* WORK TASK: Each entry is to be restated word for word, with nothing omitted.

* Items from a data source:
----

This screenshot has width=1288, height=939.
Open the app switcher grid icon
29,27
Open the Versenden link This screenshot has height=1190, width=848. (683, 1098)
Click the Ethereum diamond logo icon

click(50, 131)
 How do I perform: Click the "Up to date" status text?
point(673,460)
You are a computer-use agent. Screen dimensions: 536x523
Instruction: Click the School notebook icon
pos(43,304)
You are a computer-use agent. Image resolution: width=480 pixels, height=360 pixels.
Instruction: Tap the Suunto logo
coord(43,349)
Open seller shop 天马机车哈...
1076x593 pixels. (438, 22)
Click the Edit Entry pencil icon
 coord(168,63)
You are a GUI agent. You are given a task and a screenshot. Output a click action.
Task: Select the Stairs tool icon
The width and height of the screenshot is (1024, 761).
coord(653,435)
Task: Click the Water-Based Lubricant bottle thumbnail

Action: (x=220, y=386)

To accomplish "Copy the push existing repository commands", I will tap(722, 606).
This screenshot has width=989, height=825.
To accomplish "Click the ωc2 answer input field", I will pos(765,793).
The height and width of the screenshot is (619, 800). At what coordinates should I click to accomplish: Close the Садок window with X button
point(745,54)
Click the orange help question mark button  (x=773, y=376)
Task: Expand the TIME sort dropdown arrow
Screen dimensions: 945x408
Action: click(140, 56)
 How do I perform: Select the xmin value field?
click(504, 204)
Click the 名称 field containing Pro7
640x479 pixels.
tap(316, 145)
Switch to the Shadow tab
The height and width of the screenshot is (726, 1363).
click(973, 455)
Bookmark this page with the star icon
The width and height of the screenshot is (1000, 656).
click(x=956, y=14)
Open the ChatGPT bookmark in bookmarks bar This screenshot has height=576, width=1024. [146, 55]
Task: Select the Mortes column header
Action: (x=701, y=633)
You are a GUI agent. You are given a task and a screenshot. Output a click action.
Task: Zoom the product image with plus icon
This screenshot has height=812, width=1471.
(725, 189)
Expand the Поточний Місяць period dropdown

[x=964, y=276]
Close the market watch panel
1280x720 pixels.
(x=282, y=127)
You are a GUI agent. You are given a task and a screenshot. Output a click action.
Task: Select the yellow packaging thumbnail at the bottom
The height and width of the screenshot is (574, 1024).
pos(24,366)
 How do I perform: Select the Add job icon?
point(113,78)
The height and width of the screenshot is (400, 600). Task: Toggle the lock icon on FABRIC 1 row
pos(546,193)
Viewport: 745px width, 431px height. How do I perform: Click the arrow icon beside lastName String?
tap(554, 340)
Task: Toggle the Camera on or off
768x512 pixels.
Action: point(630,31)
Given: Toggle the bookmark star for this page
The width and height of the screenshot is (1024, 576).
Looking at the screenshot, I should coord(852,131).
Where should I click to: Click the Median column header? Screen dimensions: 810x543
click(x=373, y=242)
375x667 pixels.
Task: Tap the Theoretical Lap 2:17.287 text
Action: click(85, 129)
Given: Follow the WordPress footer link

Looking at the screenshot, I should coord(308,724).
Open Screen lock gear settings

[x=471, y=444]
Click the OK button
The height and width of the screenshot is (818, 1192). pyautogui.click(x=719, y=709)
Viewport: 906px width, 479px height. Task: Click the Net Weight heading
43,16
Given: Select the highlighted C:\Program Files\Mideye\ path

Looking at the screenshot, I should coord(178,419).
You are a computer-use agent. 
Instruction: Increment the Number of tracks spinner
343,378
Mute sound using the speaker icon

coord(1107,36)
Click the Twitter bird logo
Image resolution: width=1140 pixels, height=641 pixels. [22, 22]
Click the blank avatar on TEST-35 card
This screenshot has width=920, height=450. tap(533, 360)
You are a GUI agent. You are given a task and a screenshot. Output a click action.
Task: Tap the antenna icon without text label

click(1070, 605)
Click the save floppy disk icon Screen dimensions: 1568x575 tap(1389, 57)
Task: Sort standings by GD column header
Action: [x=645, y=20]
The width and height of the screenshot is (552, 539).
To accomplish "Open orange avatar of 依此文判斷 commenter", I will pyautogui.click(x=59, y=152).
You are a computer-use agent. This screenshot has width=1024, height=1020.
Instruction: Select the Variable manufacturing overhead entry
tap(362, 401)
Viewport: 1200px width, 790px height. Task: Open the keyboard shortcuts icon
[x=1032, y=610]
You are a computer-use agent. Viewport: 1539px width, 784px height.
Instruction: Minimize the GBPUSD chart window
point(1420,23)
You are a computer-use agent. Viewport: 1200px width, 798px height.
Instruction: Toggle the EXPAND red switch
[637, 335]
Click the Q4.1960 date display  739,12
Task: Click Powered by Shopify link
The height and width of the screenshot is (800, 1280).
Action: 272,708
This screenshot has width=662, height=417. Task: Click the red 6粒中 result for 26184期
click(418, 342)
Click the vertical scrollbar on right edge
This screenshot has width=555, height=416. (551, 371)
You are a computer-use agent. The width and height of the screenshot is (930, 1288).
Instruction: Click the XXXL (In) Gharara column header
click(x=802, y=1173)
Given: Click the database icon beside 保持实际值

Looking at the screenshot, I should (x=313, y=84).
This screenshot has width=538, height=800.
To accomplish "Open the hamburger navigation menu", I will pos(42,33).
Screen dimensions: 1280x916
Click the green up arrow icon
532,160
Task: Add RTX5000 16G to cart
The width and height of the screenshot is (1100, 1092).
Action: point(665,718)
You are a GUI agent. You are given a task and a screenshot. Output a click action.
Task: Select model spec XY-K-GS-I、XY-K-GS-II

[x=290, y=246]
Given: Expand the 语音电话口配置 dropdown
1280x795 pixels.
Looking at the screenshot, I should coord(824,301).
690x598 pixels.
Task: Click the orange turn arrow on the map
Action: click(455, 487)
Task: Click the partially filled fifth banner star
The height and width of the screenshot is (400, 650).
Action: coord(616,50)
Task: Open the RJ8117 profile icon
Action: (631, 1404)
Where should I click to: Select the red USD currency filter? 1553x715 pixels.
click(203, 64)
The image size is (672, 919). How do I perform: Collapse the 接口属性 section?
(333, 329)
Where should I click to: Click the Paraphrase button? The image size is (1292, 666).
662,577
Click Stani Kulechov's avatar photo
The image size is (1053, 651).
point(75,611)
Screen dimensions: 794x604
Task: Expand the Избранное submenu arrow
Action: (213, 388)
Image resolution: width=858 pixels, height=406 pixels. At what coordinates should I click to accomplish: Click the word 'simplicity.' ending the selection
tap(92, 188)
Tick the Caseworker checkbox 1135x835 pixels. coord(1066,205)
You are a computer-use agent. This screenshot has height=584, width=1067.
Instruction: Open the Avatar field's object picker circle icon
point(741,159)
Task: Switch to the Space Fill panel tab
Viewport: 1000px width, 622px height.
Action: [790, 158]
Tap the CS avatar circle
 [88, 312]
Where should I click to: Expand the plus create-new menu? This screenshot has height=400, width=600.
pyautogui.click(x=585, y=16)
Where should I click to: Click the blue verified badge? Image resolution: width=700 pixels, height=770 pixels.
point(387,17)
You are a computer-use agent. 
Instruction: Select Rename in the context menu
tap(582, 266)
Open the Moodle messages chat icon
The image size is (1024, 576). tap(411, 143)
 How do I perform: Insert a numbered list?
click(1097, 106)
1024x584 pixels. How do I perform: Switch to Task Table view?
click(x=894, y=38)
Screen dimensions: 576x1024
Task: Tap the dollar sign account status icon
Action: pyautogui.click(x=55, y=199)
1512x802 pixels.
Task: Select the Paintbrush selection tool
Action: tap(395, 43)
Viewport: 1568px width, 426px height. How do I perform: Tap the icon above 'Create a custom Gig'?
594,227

----

* ANSWER SECTION:
This screenshot has width=1288, height=939.
Open the app switcher grid icon
29,27
Open the Versenden link This screenshot has height=1190, width=848. (683, 1098)
Click the Ethereum diamond logo icon

click(50, 131)
 How do I perform: Click the "Up to date" status text?
point(673,460)
You are a computer-use agent. Screen dimensions: 536x523
Instruction: Click the School notebook icon
pos(43,304)
You are a computer-use agent. Image resolution: width=480 pixels, height=360 pixels.
Instruction: Tap the Suunto logo
coord(43,349)
Open seller shop 天马机车哈...
1076x593 pixels. (438, 22)
Click the Edit Entry pencil icon
 coord(168,63)
You are a GUI agent. You are given a task and a screenshot. Output a click action.
Task: Select the Stairs tool icon
The width and height of the screenshot is (1024, 761).
coord(653,435)
Task: Click the Water-Based Lubricant bottle thumbnail

Action: (x=220, y=386)

To accomplish "Copy the push existing repository commands", I will tap(722, 606).
This screenshot has width=989, height=825.
To accomplish "Click the ωc2 answer input field", I will pos(765,793).
The height and width of the screenshot is (619, 800). At what coordinates should I click to accomplish: Close the Садок window with X button
point(745,54)
Click the orange help question mark button  (x=773, y=376)
Task: Expand the TIME sort dropdown arrow
Screen dimensions: 945x408
Action: click(140, 56)
 How do I perform: Select the xmin value field?
click(504, 204)
Click the 名称 field containing Pro7
640x479 pixels.
tap(316, 145)
Switch to the Shadow tab
The height and width of the screenshot is (726, 1363).
click(973, 455)
Bookmark this page with the star icon
The width and height of the screenshot is (1000, 656).
click(x=956, y=14)
Open the ChatGPT bookmark in bookmarks bar This screenshot has height=576, width=1024. [146, 55]
Task: Select the Mortes column header
Action: (x=701, y=633)
You are a GUI agent. You are given a task and a screenshot. Output a click action.
Task: Zoom the product image with plus icon
This screenshot has height=812, width=1471.
(725, 189)
Expand the Поточний Місяць period dropdown

[x=964, y=276]
Close the market watch panel
1280x720 pixels.
(x=282, y=127)
You are a GUI agent. You are given a task and a screenshot. Output a click action.
Task: Select the yellow packaging thumbnail at the bottom
The height and width of the screenshot is (574, 1024).
pos(24,366)
 How do I perform: Select the Add job icon?
point(113,78)
The height and width of the screenshot is (400, 600). Task: Toggle the lock icon on FABRIC 1 row
pos(546,193)
Viewport: 745px width, 431px height. How do I perform: Click the arrow icon beside lastName String?
tap(554, 340)
Task: Toggle the Camera on or off
768x512 pixels.
Action: point(630,31)
Given: Toggle the bookmark star for this page
The width and height of the screenshot is (1024, 576).
Looking at the screenshot, I should coord(852,131).
Where should I click to: Click the Median column header? Screen dimensions: 810x543
click(x=373, y=242)
375x667 pixels.
Task: Tap the Theoretical Lap 2:17.287 text
Action: click(85, 129)
Given: Follow the WordPress footer link

Looking at the screenshot, I should coord(308,724).
Open Screen lock gear settings

[x=471, y=444]
Click the OK button
The height and width of the screenshot is (818, 1192). pyautogui.click(x=719, y=709)
Viewport: 906px width, 479px height. Task: Click the Net Weight heading
43,16
Given: Select the highlighted C:\Program Files\Mideye\ path

Looking at the screenshot, I should coord(178,419).
You are a computer-use agent. 
Instruction: Increment the Number of tracks spinner
343,378
Mute sound using the speaker icon

coord(1107,36)
Click the Twitter bird logo
Image resolution: width=1140 pixels, height=641 pixels. [22, 22]
Click the blank avatar on TEST-35 card
This screenshot has width=920, height=450. tap(533, 360)
You are a GUI agent. You are given a task and a screenshot. Output a click action.
Task: Tap the antenna icon without text label

click(1070, 605)
Click the save floppy disk icon Screen dimensions: 1568x575 tap(1389, 57)
Task: Sort standings by GD column header
Action: [x=645, y=20]
The width and height of the screenshot is (552, 539).
To accomplish "Open orange avatar of 依此文判斷 commenter", I will pyautogui.click(x=59, y=152).
You are a computer-use agent. This screenshot has width=1024, height=1020.
Instruction: Select the Variable manufacturing overhead entry
tap(362, 401)
Viewport: 1200px width, 790px height. Task: Open the keyboard shortcuts icon
[x=1032, y=610]
You are a computer-use agent. Viewport: 1539px width, 784px height.
Instruction: Minimize the GBPUSD chart window
point(1420,23)
You are a computer-use agent. Viewport: 1200px width, 798px height.
Instruction: Toggle the EXPAND red switch
[637, 335]
Click the Q4.1960 date display  739,12
Task: Click Powered by Shopify link
The height and width of the screenshot is (800, 1280).
Action: 272,708
This screenshot has width=662, height=417. Task: Click the red 6粒中 result for 26184期
click(418, 342)
Click the vertical scrollbar on right edge
This screenshot has width=555, height=416. (551, 371)
You are a computer-use agent. The width and height of the screenshot is (930, 1288).
Instruction: Click the XXXL (In) Gharara column header
click(x=802, y=1173)
Given: Click the database icon beside 保持实际值

Looking at the screenshot, I should (x=313, y=84).
This screenshot has width=538, height=800.
To accomplish "Open the hamburger navigation menu", I will pos(42,33).
Screen dimensions: 1280x916
Click the green up arrow icon
532,160
Task: Add RTX5000 16G to cart
The width and height of the screenshot is (1100, 1092).
Action: point(665,718)
You are a GUI agent. You are given a task and a screenshot. Output a click action.
Task: Select model spec XY-K-GS-I、XY-K-GS-II

[x=290, y=246]
Given: Expand the 语音电话口配置 dropdown
1280x795 pixels.
Looking at the screenshot, I should coord(824,301).
690x598 pixels.
Task: Click the orange turn arrow on the map
Action: click(455, 487)
Task: Click the partially filled fifth banner star
The height and width of the screenshot is (400, 650).
Action: coord(616,50)
Task: Open the RJ8117 profile icon
Action: (631, 1404)
Where should I click to: Select the red USD currency filter? 1553x715 pixels.
click(203, 64)
The image size is (672, 919). How do I perform: Collapse the 接口属性 section?
(333, 329)
Where should I click to: Click the Paraphrase button? The image size is (1292, 666).
662,577
Click Stani Kulechov's avatar photo
The image size is (1053, 651).
point(75,611)
Screen dimensions: 794x604
Task: Expand the Избранное submenu arrow
Action: (213, 388)
Image resolution: width=858 pixels, height=406 pixels. At what coordinates should I click to accomplish: Click the word 'simplicity.' ending the selection
tap(92, 188)
Tick the Caseworker checkbox 1135x835 pixels. coord(1066,205)
You are a computer-use agent. This screenshot has height=584, width=1067.
Instruction: Open the Avatar field's object picker circle icon
point(741,159)
Task: Switch to the Space Fill panel tab
Viewport: 1000px width, 622px height.
Action: [790, 158]
Tap the CS avatar circle
 [88, 312]
Where should I click to: Expand the plus create-new menu? This screenshot has height=400, width=600.
pyautogui.click(x=585, y=16)
Where should I click to: Click the blue verified badge? Image resolution: width=700 pixels, height=770 pixels.
point(387,17)
You are a computer-use agent. 
Instruction: Select Rename in the context menu
tap(582, 266)
Open the Moodle messages chat icon
The image size is (1024, 576). tap(411, 143)
 How do I perform: Insert a numbered list?
click(1097, 106)
1024x584 pixels. How do I perform: Switch to Task Table view?
click(x=894, y=38)
Screen dimensions: 576x1024
Task: Tap the dollar sign account status icon
Action: pyautogui.click(x=55, y=199)
1512x802 pixels.
Task: Select the Paintbrush selection tool
Action: tap(395, 43)
Viewport: 1568px width, 426px height. How do I perform: Tap the icon above 'Create a custom Gig'?
594,227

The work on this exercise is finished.